**WHAT YOU NEED TO DO**:
Please pick out each line in the data below that contains the word "icon" and copy it.

**INFORMATION SHOWN**:
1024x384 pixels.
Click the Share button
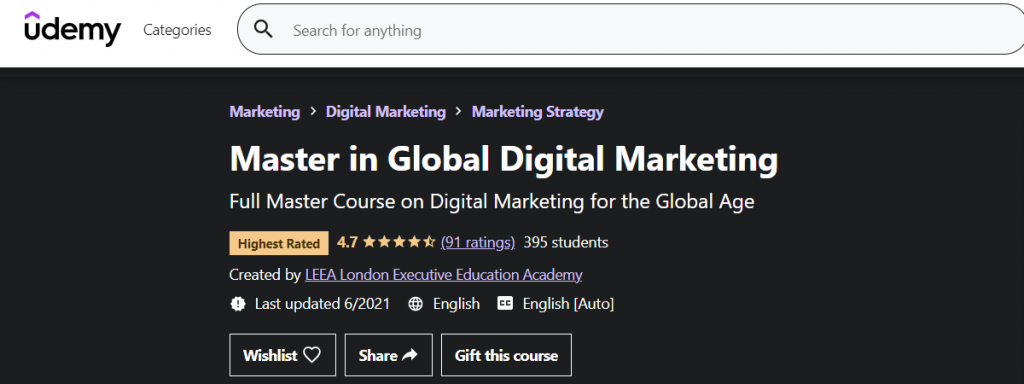pyautogui.click(x=388, y=355)
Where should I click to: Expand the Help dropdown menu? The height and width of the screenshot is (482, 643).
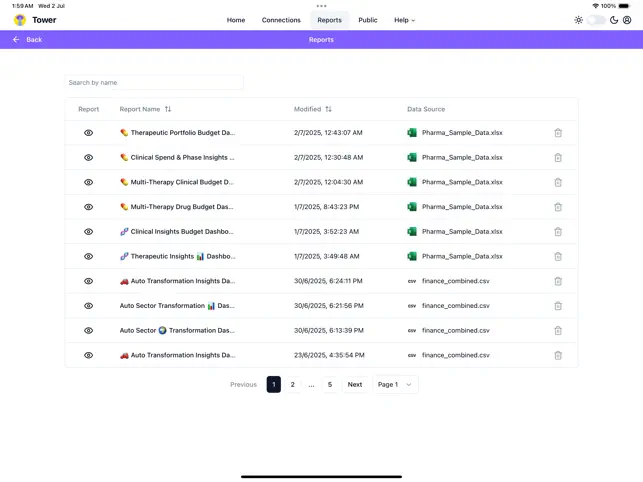coord(404,20)
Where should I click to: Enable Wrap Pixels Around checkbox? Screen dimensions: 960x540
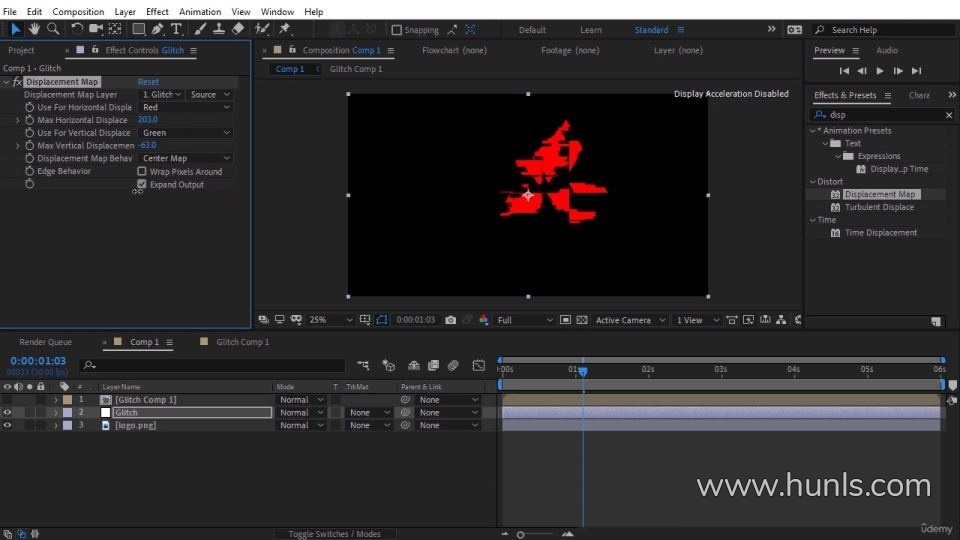tap(142, 172)
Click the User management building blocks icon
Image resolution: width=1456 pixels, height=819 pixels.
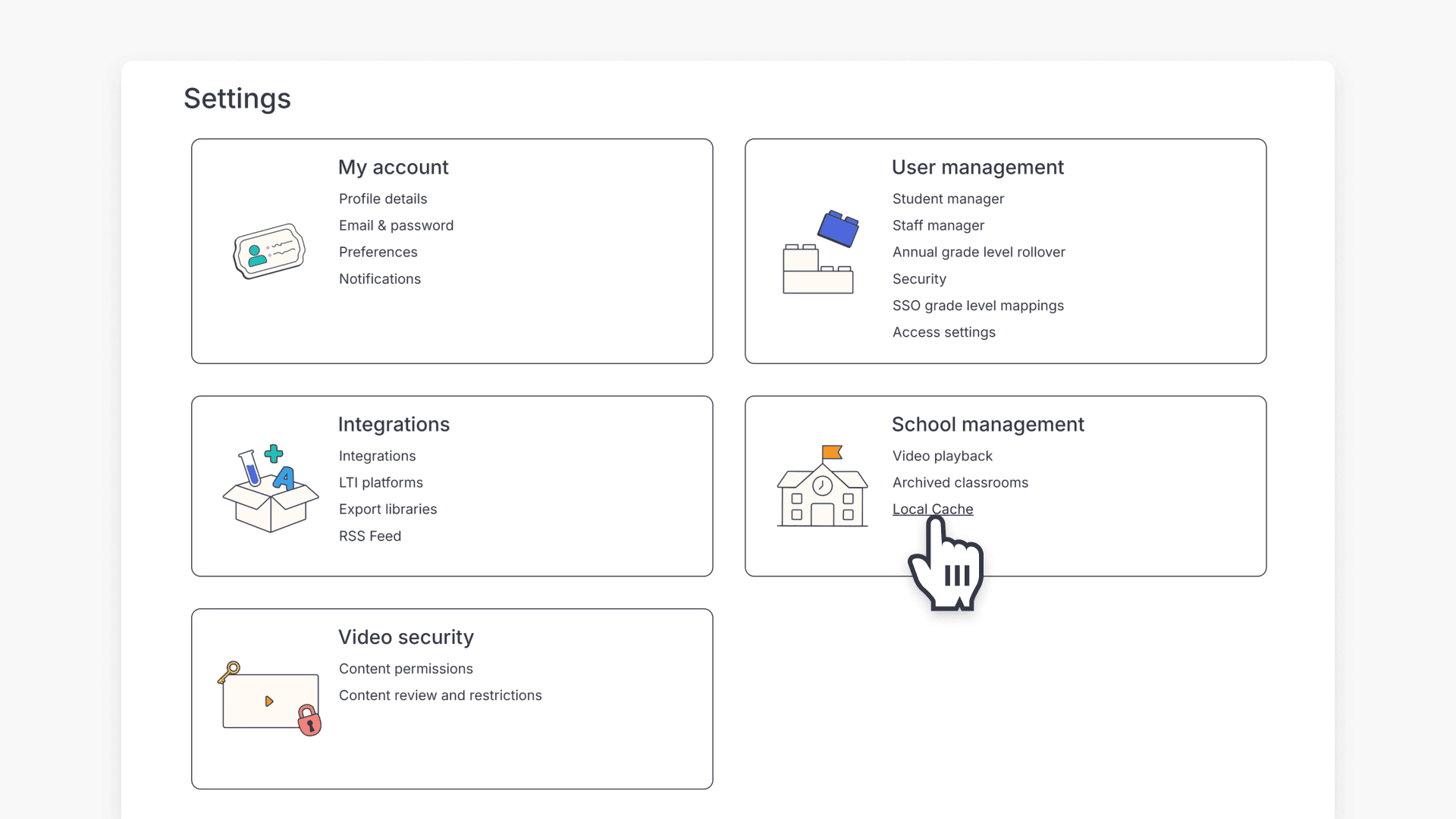[x=819, y=254]
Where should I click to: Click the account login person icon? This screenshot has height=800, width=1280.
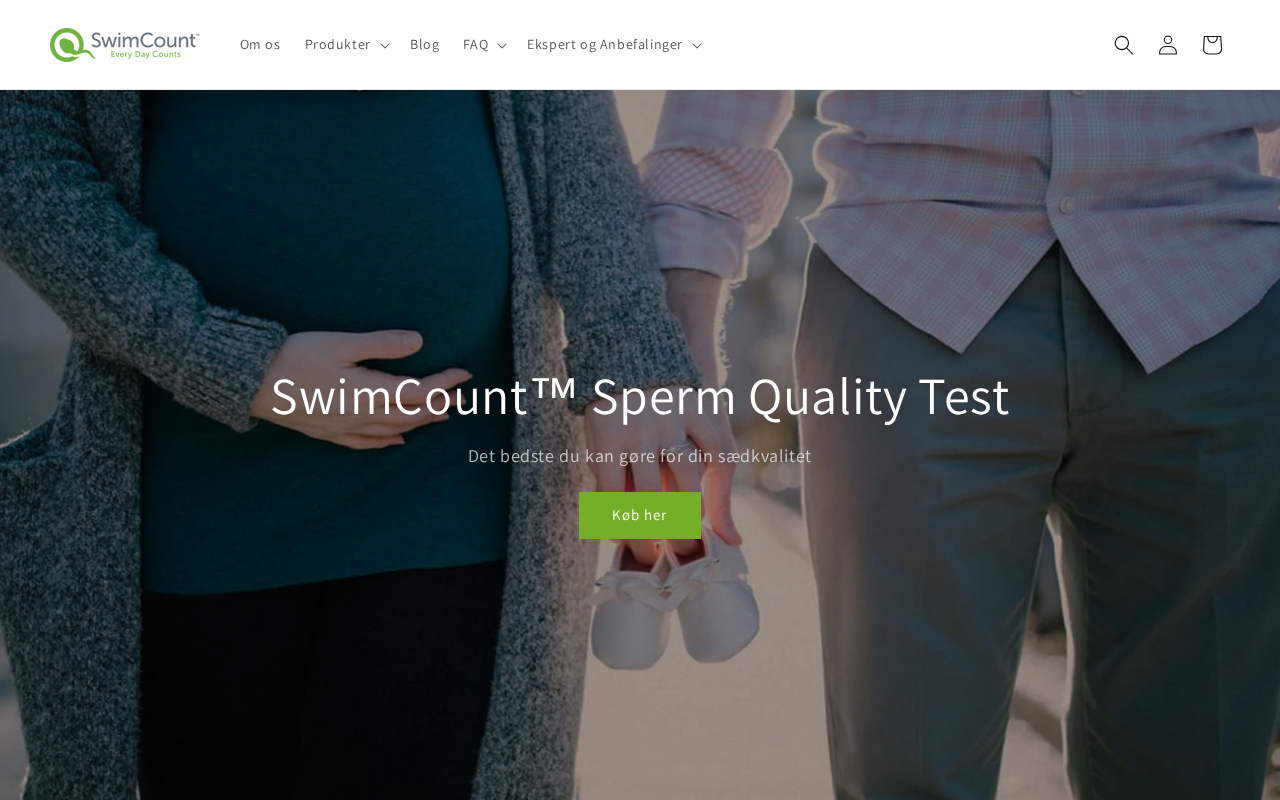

**THE SOLUTION**:
Click the User management building blocks icon
Where should I click to: Click the account login person icon? This screenshot has height=800, width=1280.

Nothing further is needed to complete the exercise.